Performance Profile Benchmarking Tool

15 minute read

Published:

The Dolan-More Performance Profile is a method used for comparing the performance of algorithms.

It was popularized by Elizabeth Dolan and Jorge More in their paper titled “Benchmarking Optimization Software with Performance Profiles” (Mathematical Programming, 2002). The performance profile is a way to summarize and visualize the performance of different algorithms across multiple problem instances. It is very much used in the field of mathematical optimization with nearly 5,000 citations of Dolan & Moré, 2002 listed on Google Scholar at the time of writing.

While the method is often associated with Dolan and More, it’s essential to acknowledge the historical roots of performance ratio usage, dating back to at least 1996 with the work of André L. Tits and Yaguang Yang. This historical context highlights the method’s evolution and widespread adoption over the years.

The primary purpose of a performance profile is to assess and compare the effectiveness of a group of solvers on a defined test collection, utilizing a chosen metric or cost. This assessment is shown in a graph that displays the cumulative distribution function of a performance ratio for each algorithm on every problem instance.

How It Works

While traditional benchmarking efforts often involve extensive tables displaying solver performance on various metrics, they face inherent challenges. The sheer volume of data in tables becomes overwhelming, especially for large test sets, and the interpretation of results from these tables frequently leads to disagreements.

The advantage of using performance ratios lies in their ability to offer insights into the percent improvement of a solver’s metric compared to the best solver, while mitigating the impact of a small subset of problems to dominate the conclusions.

To understand how the performance profile works, let’s break down the process. Benchmarks are generated by running a set of solvers ($S$) on a set of problems ($P$), measuring a chosen metric (e.g., CPU time) $t_{p,s}$ for each solvers $s \in S$ applied to problems $p \in P$. It is essential to note that the selected cost metric must be a positive value, where smaller values indicate better performance.

> **EXERCISE TASK A**: According to the article on performance profiles, whose 1996 work shows early use of performance ratios?
> **EXERCISE TASK B**: Write out the part of the article on performance profiles starting with "Performance Profile Benchmarking" and going on through "performance of algorithms.".
The material after this point is separate from the article on performance profiles.

> **DATASET CONTENT**:
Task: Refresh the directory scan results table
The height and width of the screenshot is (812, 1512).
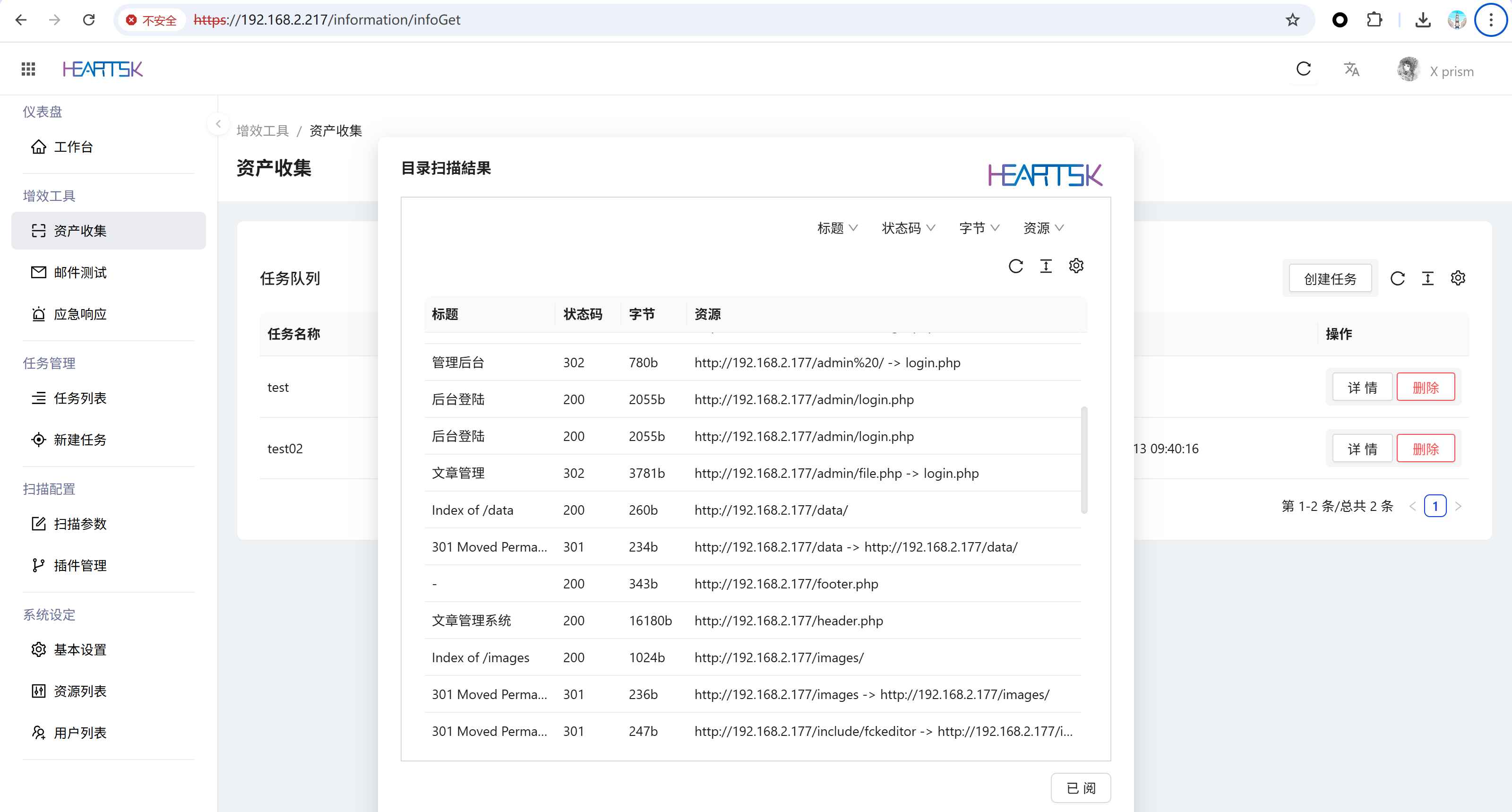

> **FINAL ANSWER A**: André L. Tits and Yaguang Yang

> **FINAL ANSWER B**:
Performance Profile Benchmarking Tool

15 minute read

Published:

The Dolan-More Performance Profile is a method used for comparing the performance of algorithms.